**Challenge:** Can you convert the entries, from their first line through the line containing "Action: tap(589, 262)" (both ends included), into a JSON list of strings, one string per line, with blank lines omitted?

╔══

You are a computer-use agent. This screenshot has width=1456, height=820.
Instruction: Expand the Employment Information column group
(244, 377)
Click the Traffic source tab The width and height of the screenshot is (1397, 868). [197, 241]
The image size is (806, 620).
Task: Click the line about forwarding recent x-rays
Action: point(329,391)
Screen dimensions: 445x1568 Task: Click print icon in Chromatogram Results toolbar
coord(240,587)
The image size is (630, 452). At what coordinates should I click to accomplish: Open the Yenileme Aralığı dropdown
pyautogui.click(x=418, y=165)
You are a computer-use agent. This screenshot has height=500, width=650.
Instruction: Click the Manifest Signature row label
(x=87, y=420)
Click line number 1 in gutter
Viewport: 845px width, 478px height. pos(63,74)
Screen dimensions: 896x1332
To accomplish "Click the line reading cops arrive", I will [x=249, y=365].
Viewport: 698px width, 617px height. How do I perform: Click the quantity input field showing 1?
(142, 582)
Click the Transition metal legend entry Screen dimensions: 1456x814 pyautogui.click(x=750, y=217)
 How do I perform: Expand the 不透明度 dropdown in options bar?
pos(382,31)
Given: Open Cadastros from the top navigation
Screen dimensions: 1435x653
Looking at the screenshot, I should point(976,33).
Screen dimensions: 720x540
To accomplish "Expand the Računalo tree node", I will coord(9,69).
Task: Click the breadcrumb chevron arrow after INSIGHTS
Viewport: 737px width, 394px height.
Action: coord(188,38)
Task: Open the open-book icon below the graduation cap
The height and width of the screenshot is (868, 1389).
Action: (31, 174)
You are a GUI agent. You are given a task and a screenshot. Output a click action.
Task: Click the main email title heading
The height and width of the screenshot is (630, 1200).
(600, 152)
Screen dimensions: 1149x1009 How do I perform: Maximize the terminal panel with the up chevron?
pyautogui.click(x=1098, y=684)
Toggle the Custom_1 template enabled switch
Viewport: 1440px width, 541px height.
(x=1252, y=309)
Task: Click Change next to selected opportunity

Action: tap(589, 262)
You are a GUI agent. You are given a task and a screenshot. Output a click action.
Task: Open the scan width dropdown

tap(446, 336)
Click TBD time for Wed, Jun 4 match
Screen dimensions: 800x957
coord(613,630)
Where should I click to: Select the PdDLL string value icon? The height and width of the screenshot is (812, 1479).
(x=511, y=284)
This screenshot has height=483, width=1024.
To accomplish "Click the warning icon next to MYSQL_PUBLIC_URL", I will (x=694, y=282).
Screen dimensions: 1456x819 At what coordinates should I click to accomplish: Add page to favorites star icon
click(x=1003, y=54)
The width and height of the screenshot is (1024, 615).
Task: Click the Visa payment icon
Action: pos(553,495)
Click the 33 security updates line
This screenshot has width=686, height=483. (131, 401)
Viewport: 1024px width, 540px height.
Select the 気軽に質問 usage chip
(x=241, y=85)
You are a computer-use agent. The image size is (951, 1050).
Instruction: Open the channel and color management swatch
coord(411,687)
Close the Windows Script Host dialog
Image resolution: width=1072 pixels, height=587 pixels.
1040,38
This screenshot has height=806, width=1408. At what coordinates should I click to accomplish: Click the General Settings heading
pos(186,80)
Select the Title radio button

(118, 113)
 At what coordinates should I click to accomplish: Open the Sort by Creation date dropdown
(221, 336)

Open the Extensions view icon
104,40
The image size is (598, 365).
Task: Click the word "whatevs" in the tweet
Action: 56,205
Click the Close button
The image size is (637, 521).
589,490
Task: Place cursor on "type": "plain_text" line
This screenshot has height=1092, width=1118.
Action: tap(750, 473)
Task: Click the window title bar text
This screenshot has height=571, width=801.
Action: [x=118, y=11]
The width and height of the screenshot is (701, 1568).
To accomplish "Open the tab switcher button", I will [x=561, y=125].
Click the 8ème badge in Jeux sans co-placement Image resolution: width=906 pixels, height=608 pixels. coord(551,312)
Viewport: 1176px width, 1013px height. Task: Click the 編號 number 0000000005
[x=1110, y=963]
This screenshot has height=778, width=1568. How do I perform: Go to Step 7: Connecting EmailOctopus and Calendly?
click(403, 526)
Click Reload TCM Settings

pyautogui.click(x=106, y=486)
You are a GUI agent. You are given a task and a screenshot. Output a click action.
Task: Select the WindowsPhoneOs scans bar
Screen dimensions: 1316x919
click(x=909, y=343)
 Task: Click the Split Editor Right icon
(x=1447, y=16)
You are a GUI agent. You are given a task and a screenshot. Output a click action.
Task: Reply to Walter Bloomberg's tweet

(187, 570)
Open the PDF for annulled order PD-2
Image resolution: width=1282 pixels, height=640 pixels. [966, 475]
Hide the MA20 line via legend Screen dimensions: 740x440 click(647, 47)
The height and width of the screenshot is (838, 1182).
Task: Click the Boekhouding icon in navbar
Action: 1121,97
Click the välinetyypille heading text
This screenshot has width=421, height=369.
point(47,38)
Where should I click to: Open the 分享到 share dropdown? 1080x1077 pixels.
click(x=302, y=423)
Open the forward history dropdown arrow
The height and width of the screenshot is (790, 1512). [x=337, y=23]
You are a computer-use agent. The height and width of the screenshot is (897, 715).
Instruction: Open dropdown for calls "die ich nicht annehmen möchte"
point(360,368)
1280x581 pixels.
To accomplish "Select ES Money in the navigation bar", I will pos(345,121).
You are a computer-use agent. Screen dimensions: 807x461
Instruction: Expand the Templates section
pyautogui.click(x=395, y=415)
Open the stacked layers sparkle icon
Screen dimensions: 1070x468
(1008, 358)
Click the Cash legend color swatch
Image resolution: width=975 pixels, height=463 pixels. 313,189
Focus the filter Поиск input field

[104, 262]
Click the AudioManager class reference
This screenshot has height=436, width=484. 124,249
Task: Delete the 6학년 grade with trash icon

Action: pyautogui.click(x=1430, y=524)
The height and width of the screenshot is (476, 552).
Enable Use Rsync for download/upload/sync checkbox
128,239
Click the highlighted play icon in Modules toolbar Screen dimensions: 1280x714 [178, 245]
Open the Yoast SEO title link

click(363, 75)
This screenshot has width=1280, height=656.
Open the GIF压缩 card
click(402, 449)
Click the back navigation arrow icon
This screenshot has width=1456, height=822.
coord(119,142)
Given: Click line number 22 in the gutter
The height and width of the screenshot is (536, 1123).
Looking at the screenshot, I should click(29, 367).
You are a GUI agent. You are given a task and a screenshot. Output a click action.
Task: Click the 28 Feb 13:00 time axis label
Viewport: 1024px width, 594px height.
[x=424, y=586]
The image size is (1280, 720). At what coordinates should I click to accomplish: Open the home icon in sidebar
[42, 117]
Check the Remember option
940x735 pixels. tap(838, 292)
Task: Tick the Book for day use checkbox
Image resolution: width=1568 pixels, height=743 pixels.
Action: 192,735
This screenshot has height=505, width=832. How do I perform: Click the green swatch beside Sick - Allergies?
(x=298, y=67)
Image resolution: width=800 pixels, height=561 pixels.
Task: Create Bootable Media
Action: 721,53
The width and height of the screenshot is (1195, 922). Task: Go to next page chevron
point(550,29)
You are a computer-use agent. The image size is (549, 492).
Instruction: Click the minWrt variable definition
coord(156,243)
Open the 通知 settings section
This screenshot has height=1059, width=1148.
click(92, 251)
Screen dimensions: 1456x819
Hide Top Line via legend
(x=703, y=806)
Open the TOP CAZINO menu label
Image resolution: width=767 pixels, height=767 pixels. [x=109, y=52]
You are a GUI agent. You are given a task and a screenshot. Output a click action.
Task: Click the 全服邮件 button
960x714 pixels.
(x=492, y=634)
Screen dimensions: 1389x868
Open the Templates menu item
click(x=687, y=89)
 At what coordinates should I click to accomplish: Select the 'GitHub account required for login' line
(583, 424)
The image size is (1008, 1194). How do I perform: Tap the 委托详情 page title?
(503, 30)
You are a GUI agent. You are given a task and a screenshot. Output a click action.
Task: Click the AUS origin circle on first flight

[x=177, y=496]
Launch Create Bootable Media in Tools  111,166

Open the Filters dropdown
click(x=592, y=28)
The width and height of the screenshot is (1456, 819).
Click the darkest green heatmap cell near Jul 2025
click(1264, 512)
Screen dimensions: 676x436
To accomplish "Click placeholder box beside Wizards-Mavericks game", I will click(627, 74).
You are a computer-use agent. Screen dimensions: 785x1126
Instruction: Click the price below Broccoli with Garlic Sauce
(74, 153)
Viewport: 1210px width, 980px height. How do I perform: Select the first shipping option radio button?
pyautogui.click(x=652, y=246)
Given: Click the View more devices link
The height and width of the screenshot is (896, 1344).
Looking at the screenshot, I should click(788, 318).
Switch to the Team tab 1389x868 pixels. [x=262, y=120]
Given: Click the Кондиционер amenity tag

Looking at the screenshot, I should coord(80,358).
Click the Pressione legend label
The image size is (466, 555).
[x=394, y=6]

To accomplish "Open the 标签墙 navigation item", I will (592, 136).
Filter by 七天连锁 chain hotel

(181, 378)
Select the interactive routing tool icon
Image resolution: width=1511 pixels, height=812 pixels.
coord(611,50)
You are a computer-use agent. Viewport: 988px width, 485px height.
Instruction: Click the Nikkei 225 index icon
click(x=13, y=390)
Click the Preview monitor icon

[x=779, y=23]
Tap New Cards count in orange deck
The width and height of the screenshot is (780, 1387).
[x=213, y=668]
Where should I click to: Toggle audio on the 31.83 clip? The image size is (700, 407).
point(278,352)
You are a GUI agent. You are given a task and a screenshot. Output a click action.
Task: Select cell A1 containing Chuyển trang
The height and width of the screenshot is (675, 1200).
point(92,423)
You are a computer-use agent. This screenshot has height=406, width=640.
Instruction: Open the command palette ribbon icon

╚══

**Solution to this exercise:**
[
  "You are a computer-use agent. This screenshot has width=1456, height=820.",
  "Instruction: Expand the Employment Information column group",
  "(244, 377)",
  "Click the Traffic source tab The width and height of the screenshot is (1397, 868). [197, 241]",
  "The image size is (806, 620).",
  "Task: Click the line about forwarding recent x-rays",
  "Action: point(329,391)",
  "Screen dimensions: 445x1568 Task: Click print icon in Chromatogram Results toolbar",
  "coord(240,587)",
  "The image size is (630, 452). At what coordinates should I click to accomplish: Open the Yenileme Aralığı dropdown",
  "pyautogui.click(x=418, y=165)",
  "You are a computer-use agent. This screenshot has height=500, width=650.",
  "Instruction: Click the Manifest Signature row label",
  "(x=87, y=420)",
  "Click line number 1 in gutter",
  "Viewport: 845px width, 478px height. pos(63,74)",
  "Screen dimensions: 896x1332",
  "To accomplish \"Click the line reading cops arrive\", I will [x=249, y=365].",
  "Viewport: 698px width, 617px height. How do I perform: Click the quantity input field showing 1?",
  "(142, 582)",
  "Click the Transition metal legend entry Screen dimensions: 1456x814 pyautogui.click(x=750, y=217)",
  " How do I perform: Expand the 不透明度 dropdown in options bar?",
  "pos(382,31)",
  "Given: Open Cadastros from the top navigation",
  "Screen dimensions: 1435x653",
  "Looking at the screenshot, I should point(976,33).",
  "Screen dimensions: 720x540",
  "To accomplish \"Expand the Računalo tree node\", I will coord(9,69).",
  "Task: Click the breadcrumb chevron arrow after INSIGHTS",
  "Viewport: 737px width, 394px height.",
  "Action: coord(188,38)",
  "Task: Open the open-book icon below the graduation cap",
  "The height and width of the screenshot is (868, 1389).",
  "Action: (31, 174)",
  "You are a GUI agent. You are given a task and a screenshot. Output a click action.",
  "Task: Click the main email title heading",
  "The height and width of the screenshot is (630, 1200).",
  "(600, 152)",
  "Screen dimensions: 1149x1009 How do I perform: Maximize the terminal panel with the up chevron?",
  "pyautogui.click(x=1098, y=684)",
  "Toggle the Custom_1 template enabled switch",
  "Viewport: 1440px width, 541px height.",
  "(x=1252, y=309)",
  "Task: Click Change next to selected opportunity",
  "Action: tap(589, 262)"
]